== Exercise aim ==
Write out exactly, and only, the lines below from the line with "You are a computer-use" through the line with "Task: Click OK in the Information dialog"; pictures do not belong in the copy.

== Exercise input ==

[Start of Attachment]

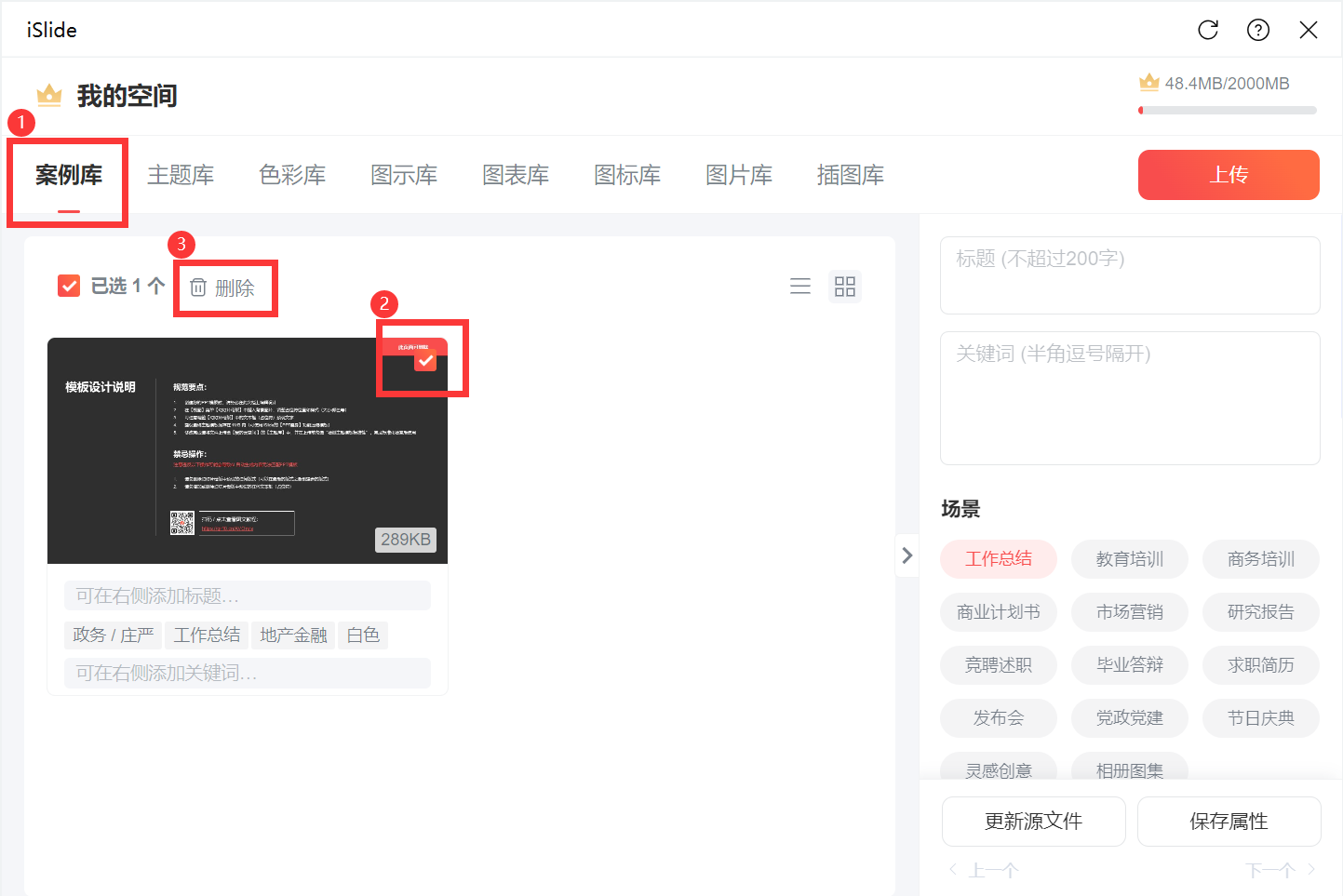Open the help question mark icon
Image resolution: width=1343 pixels, height=896 pixels.
1258,30
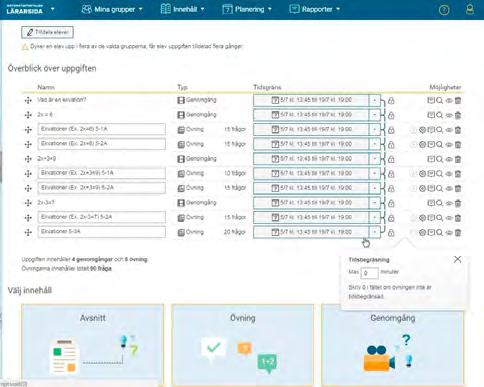
Task: Delete the 'Vad är en ekvation?' row with trash icon
Action: coord(458,100)
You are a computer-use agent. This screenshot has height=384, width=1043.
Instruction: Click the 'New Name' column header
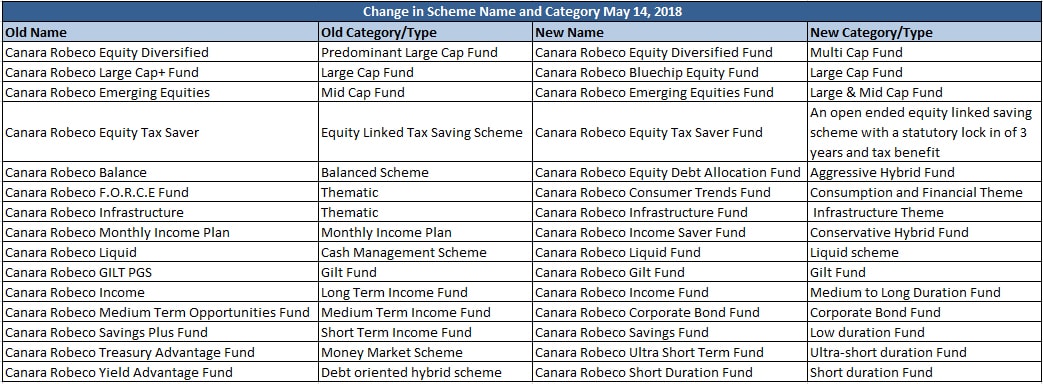(x=670, y=32)
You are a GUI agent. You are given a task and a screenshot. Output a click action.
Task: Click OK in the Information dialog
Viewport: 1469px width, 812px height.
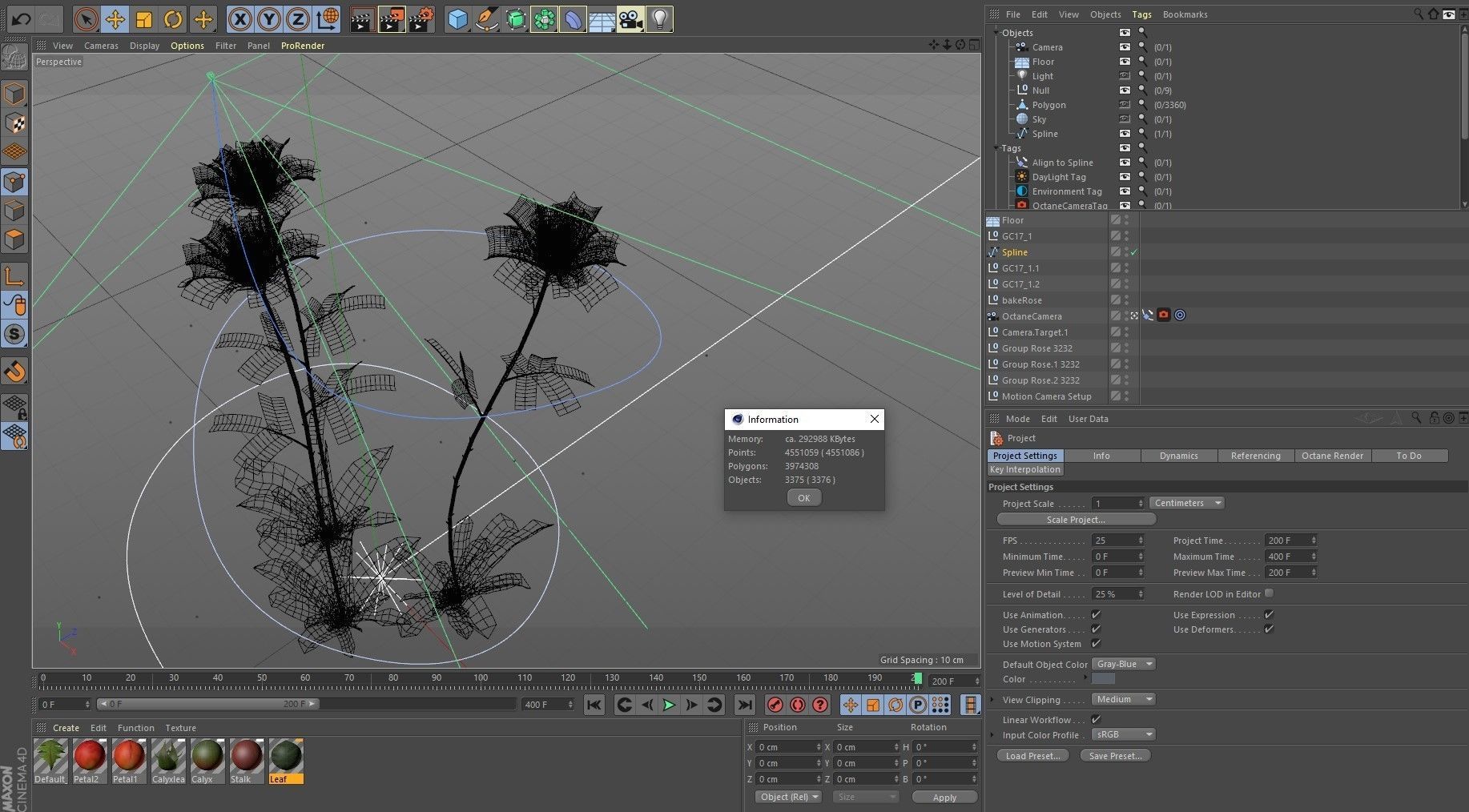tap(803, 498)
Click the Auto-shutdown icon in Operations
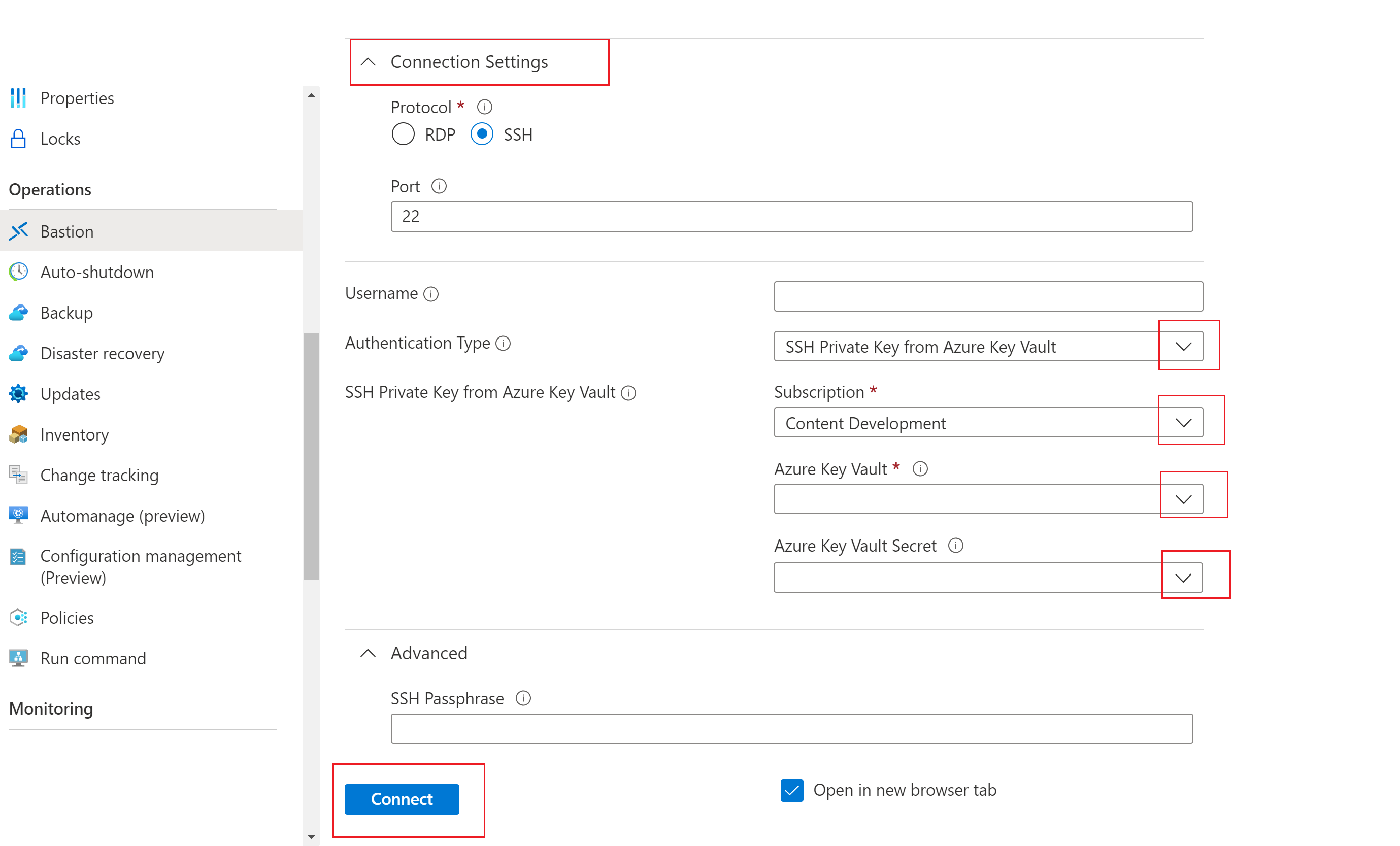The width and height of the screenshot is (1400, 846). coord(19,272)
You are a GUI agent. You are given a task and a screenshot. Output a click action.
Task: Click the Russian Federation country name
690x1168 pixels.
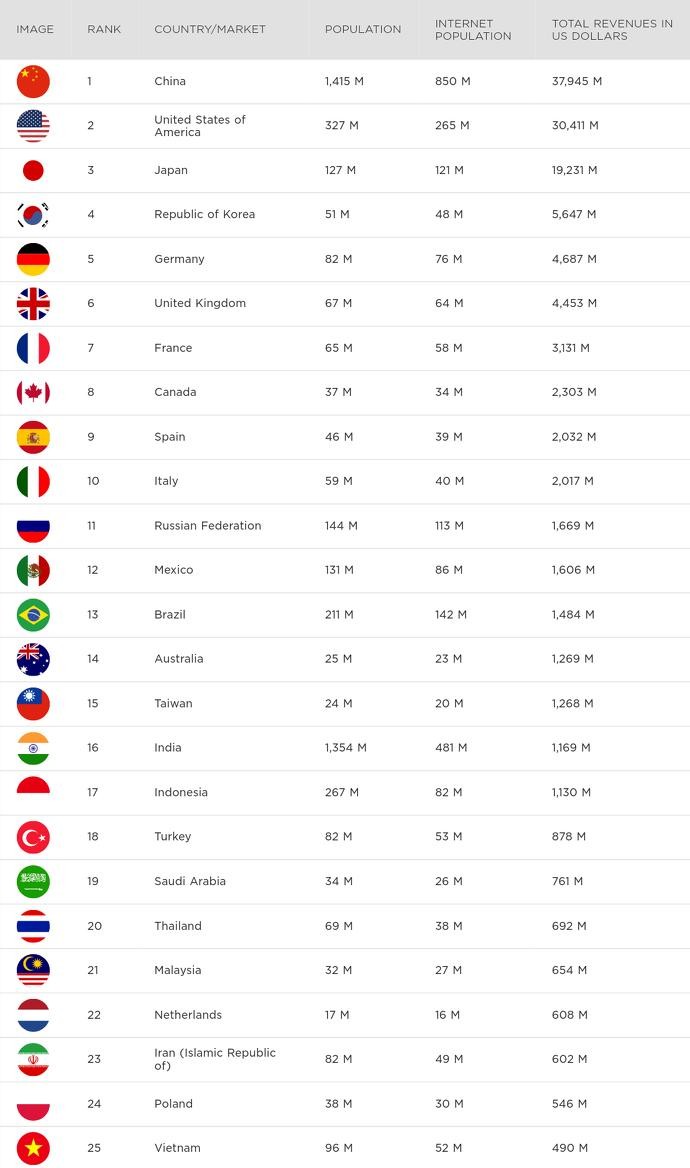coord(208,525)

[End of Attachment]

== The completed task ==
You are a computer-use agent. This screenshot has height=384, width=1043.
Instruction: Click the 'New Name' column header
(x=670, y=32)
You are a GUI agent. You are given a task and a screenshot. Output a click action.
Task: Click OK in the Information dialog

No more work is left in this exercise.